Perguntas Frequentes (FAQ)
A vacina cura doenças do coração?
Não. A vacina não desentope artérias nem cura o coração. Ela previne que o vírus do herpes-zóster cause inflamações súbitas que poderiam romper placas de gordura e gerar coágulos (infartos/AVC).
Quem já teve catapora deve tomar a vacina?
Sim! Na verdade, apenas quem teve catapora (ou foi vacinado) abriga o vírus adormecido e corre o risco de desenvolver o herpes-zóster. A vacina impede que o vírus “acorde”.
A vacina protege o coração para sempre?
O estudo avaliou a redução drástica de mortes no período de um ano (a fase de maior risco inflamatório). A vacina recombinante atual oferece proteção duradoura contra o zóster (cerca de 10 anos ou mais), o que mantém o risco vascular contido por longo prazo.

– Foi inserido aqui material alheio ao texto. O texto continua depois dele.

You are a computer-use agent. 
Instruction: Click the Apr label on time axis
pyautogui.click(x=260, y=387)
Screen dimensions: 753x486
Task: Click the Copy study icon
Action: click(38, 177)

Referências Bibliográficas:
- American College of Cardiology. “This common vaccine cuts heart risk nearly in half in new study.” (Mar 20, 2026). Acesse o comunicado oficial.
- Journal of the American College of Cardiology (JACC). “Herpes Zoster Vaccination and Cardiovascular Outcomes.” (2026).
- Sociedade Brasileira de Imunizações (SBIm). “Calendário de Vacinação do Idoso.”
Este artigo tem caráter informativo e científico. A vacinação deve ser discutida com seu cardiologista ou geriatra de confiança.